** Recorded information follows **

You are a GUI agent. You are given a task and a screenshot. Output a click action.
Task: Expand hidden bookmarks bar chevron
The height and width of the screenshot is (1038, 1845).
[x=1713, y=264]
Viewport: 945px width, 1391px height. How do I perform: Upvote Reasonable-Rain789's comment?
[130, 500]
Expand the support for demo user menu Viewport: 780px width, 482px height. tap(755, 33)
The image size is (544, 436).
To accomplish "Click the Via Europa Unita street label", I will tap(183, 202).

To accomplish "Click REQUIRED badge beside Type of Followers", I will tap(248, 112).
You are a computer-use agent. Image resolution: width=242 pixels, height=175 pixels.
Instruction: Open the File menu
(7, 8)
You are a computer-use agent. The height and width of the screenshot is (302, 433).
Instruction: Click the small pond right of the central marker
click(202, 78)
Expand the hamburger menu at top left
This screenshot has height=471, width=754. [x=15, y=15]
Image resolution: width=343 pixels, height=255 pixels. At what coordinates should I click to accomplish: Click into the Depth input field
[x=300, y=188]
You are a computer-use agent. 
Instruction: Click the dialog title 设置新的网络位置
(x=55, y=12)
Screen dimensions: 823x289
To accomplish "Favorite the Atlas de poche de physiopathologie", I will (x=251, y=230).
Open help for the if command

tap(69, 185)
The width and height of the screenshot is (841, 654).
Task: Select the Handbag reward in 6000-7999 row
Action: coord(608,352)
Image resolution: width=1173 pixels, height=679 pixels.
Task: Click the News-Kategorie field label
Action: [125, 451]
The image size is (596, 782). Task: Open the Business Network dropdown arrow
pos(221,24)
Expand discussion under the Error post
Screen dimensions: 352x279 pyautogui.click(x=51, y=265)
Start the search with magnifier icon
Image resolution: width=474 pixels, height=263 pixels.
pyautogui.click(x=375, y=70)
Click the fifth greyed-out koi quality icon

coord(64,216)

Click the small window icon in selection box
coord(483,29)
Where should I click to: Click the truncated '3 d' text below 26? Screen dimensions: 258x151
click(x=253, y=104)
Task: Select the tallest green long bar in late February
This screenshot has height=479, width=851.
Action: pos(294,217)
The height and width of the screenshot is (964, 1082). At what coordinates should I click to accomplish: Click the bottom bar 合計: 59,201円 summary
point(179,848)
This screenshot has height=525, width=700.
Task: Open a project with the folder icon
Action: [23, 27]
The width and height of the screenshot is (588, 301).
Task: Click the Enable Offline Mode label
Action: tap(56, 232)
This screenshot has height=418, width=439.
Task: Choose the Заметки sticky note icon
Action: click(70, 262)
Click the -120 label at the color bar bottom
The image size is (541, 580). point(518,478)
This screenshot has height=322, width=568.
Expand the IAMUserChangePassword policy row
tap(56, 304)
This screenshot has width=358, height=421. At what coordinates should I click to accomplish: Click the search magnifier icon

** End of Recorded information **

Return every record above exactly as it appears.

> _Expected answer_:
You are a GUI agent. You are given a task and a screenshot. Output a click action.
Task: Expand hidden bookmarks bar chevron
The height and width of the screenshot is (1038, 1845).
[x=1713, y=264]
Viewport: 945px width, 1391px height. How do I perform: Upvote Reasonable-Rain789's comment?
[130, 500]
Expand the support for demo user menu Viewport: 780px width, 482px height. tap(755, 33)
The image size is (544, 436).
To accomplish "Click the Via Europa Unita street label", I will tap(183, 202).

To accomplish "Click REQUIRED badge beside Type of Followers", I will tap(248, 112).
You are a computer-use agent. Image resolution: width=242 pixels, height=175 pixels.
Instruction: Open the File menu
(7, 8)
You are a computer-use agent. The height and width of the screenshot is (302, 433).
Instruction: Click the small pond right of the central marker
click(202, 78)
Expand the hamburger menu at top left
This screenshot has height=471, width=754. [x=15, y=15]
Image resolution: width=343 pixels, height=255 pixels. At what coordinates should I click to accomplish: Click into the Depth input field
[x=300, y=188]
You are a computer-use agent. 
Instruction: Click the dialog title 设置新的网络位置
(x=55, y=12)
Screen dimensions: 823x289
To accomplish "Favorite the Atlas de poche de physiopathologie", I will (x=251, y=230).
Open help for the if command

tap(69, 185)
The width and height of the screenshot is (841, 654).
Task: Select the Handbag reward in 6000-7999 row
Action: coord(608,352)
Image resolution: width=1173 pixels, height=679 pixels.
Task: Click the News-Kategorie field label
Action: [125, 451]
The image size is (596, 782). Task: Open the Business Network dropdown arrow
pos(221,24)
Expand discussion under the Error post
Screen dimensions: 352x279 pyautogui.click(x=51, y=265)
Start the search with magnifier icon
Image resolution: width=474 pixels, height=263 pixels.
pyautogui.click(x=375, y=70)
Click the fifth greyed-out koi quality icon

coord(64,216)

Click the small window icon in selection box
coord(483,29)
Where should I click to: Click the truncated '3 d' text below 26? Screen dimensions: 258x151
click(x=253, y=104)
Task: Select the tallest green long bar in late February
This screenshot has height=479, width=851.
Action: pos(294,217)
The height and width of the screenshot is (964, 1082). At what coordinates should I click to accomplish: Click the bottom bar 合計: 59,201円 summary
point(179,848)
This screenshot has height=525, width=700.
Task: Open a project with the folder icon
Action: [23, 27]
The width and height of the screenshot is (588, 301).
Task: Click the Enable Offline Mode label
Action: tap(56, 232)
This screenshot has height=418, width=439.
Task: Choose the Заметки sticky note icon
Action: click(70, 262)
Click the -120 label at the color bar bottom
The image size is (541, 580). point(518,478)
This screenshot has height=322, width=568.
Expand the IAMUserChangePassword policy row
tap(56, 304)
This screenshot has width=358, height=421. At what coordinates should I click to accomplish: Click the search magnifier icon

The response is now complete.